> **About this exercise**
Convert the records below into a Markdown table with the columns Row and Line, giving each non-blank line its own numbered row.

Saved entries:
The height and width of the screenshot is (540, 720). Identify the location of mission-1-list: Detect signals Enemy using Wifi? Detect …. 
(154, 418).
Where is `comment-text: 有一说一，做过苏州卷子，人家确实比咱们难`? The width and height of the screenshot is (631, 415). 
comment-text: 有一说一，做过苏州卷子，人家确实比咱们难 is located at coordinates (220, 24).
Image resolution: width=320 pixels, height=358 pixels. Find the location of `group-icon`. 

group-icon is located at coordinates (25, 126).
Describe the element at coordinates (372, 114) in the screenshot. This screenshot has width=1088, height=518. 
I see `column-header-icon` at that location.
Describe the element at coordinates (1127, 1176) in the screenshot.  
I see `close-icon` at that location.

> **Exercise response**
| Row | Line |
|---|---|
| 1 | The height and width of the screenshot is (540, 720). Identify the location of mission-1-list: Detect signals Enemy using Wifi? Detect ….  |
| 2 | (154, 418). |
| 3 | Where is `comment-text: 有一说一，做过苏州卷子，人家确实比咱们难`? The width and height of the screenshot is (631, 415).  |
| 4 | comment-text: 有一说一，做过苏州卷子，人家确实比咱们难 is located at coordinates (220, 24). |
| 5 | Image resolution: width=320 pixels, height=358 pixels. Find the location of `group-icon`.  |
| 6 | group-icon is located at coordinates (25, 126). |
| 7 | Describe the element at coordinates (372, 114) in the screenshot. This screenshot has width=1088, height=518.  |
| 8 | I see `column-header-icon` at that location. |
| 9 | Describe the element at coordinates (1127, 1176) in the screenshot.   |
| 10 | I see `close-icon` at that location. |